Please can someone help in factorising the following quadratic using simple factors....
20x^2+7x-6
Thanks in advance.
JP
Factoring $\displaystyle 20x^2+ 7x- 6$ means finding (ax+ b)(cx+ d) so that the product, $\displaystyle acx^2+ (ad+ bc)x+ bd$ is equal to that. That means ac= 20, bd= -6, and ad+ bc= 7. It would be impossible to find a, b, c, and d without restricting them to integers (and might be impossible even so).
We are looking for integers a and b so that ab= 20. Well 20= 1*20, 2*10, 4*5, (-1)*(-20), (-2)*(-10), or (-4)*(-5). We are also looking for integers c and so that bd= -6. -6= (-1)*6, (-2)*3, 1*(-6), or 2*(-3). How do we decide which? TRY them! Which of those give ad+ bc= 7?
You can use the quadratic formula to factor. For $\displaystyle ax^2+bx+c=0$, $\displaystyle x={ \dfrac{-b \pm \sqrt{b^{2}-4ac}}{2a}}$.
Factoring $\displaystyle 20x^{2}+7x-6=0$.
Using the quadratic formula:
$\displaystyle x={ \dfrac{-b \pm \sqrt{b^{2}-4ac}}{2a}}= { \dfrac{-(7) \pm \sqrt{(7)^{2}-4(20)(-6)}}{2(20)}} = {\dfrac{-7 \pm 23}{40}}$.

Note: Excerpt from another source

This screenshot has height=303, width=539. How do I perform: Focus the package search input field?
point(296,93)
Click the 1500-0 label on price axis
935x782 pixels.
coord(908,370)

Thus $\displaystyle x = \dfrac{2}{5}$ or $\displaystyle x = -\dfrac{3}{4}$. Now take each of these solutions:
$\displaystyle x = \dfrac{2}{5}$, multiplying both sides by 5 then subtracting 2 from both sides yields:
(1) $\displaystyle 5x-2 = 0$.
$\displaystyle x = -\dfrac{3}{4}$, multiplying both sides by 4 and adding 3 to both sides yields:
(2) $\displaystyle 4x+3=0$.
Multiplying equations (1) and (2) together we get the factorized form of $\displaystyle 20x^{2}+7x-6=0$:
$\displaystyle (5x-2)(4x+3)=0$.